When the June 1 redemption occurred, it was certain, according to the agreement of the parties, that the Bains trust, instead of retaining one-half the stock and a negative controlling interest in the corporation, would shortly own one-fourth of the stock and be a minority stockholder. And it was equally agreed that, in due course, the Bains trust would have no interest whatever in the corporation; would be as completely eliminated as if it had sold its stock to an outsider. The controlling interest would be in the Godfrey trust and the Godfrey individuals; the Godfrey sons would have the management of the corporation.
If then, we look at the June 1 redemption as a part of an agreed series of steps, which steps were carried through as planned, with one minor variance, the redemption no longer looks like a peaceful process of getting accumulated earnings into the hands of the stockholders on a pro rata basis. It looks, rather, like the beginning of a revolution in the affairs and status of the corporation, which when the revolution is complete, will mean that the corporation has largely new owners and entirely new management.

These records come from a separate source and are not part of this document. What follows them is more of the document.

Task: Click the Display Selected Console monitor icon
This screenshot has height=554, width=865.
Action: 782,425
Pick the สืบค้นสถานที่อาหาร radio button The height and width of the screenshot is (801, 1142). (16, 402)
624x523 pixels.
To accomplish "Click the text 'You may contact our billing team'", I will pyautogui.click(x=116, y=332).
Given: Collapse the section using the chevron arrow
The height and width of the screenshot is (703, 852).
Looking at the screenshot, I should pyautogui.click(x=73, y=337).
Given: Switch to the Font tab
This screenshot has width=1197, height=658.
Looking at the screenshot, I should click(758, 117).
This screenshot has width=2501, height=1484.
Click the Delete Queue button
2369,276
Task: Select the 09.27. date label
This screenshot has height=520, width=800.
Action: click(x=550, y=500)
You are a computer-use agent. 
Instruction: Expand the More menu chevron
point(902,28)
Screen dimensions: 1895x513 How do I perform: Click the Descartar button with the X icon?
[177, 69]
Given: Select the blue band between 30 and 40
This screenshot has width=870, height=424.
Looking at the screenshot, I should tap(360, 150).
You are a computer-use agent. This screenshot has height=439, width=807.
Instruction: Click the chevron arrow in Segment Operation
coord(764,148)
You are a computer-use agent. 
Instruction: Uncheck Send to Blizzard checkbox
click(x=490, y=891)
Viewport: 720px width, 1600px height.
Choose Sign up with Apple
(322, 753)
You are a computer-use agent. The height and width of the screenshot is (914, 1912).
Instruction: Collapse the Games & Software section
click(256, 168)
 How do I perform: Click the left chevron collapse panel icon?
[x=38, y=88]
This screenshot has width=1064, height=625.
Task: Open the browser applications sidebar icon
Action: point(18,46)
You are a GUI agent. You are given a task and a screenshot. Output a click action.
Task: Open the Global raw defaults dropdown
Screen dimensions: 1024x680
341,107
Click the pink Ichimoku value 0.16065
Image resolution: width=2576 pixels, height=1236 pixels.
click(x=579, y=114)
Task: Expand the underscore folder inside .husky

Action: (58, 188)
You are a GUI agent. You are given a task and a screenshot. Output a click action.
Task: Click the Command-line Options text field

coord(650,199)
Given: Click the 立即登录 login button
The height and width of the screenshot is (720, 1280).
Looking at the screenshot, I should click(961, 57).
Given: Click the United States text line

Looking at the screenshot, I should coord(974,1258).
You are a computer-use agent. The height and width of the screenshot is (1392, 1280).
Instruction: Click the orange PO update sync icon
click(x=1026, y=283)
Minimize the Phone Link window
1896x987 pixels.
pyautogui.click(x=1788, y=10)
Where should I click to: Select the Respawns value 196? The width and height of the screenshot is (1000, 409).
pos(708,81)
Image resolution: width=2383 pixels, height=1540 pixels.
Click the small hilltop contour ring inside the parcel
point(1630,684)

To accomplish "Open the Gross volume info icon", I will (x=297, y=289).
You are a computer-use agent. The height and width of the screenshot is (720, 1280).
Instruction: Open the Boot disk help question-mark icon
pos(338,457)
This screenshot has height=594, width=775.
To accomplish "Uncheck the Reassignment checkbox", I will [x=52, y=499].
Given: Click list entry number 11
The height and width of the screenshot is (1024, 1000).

In the case of Smith v. United States, 130 F. Supp. 586, 131 Ct.Cl. 748, this court held, in a case somewhat comparable to the instant one, that the distribution there in question was not equivalent to a taxable dividend. In Atlantic City Electric Co. v. United States, 161 F. Supp. 811, 142 Ct.Cl. 519, and Idaho Power Co. v. United States, 161 F. Supp. 807, 142 Ct.Cl. 534, we held, under another statute raising a similar problem, that the distributions there involved were not equivalent to dividends. In the instant case we conclude that, considering the transaction as a whole, there is not the equivalence at which section 115(g) is directed. Section 115(c) accords capital gains treatment to amounts distributed in partial liquidation, and section 115(g) is in the nature of an exception to the generalization. We see no reason why the exception should be given an expansive interpretation, resulting in the finding of equivalence where it is not fairly apparent.
The plaintiffs are entitled to recover, with interest as provided by law, and judgment will be entered to that effect. The amount of recovery will be determined pursuant to Rule 38(c), 28 U.S.C.A.
It is so ordered.
JONES, Chief Judge, and DURFEE, LARAMORE and WHITAKER, Judges, concur.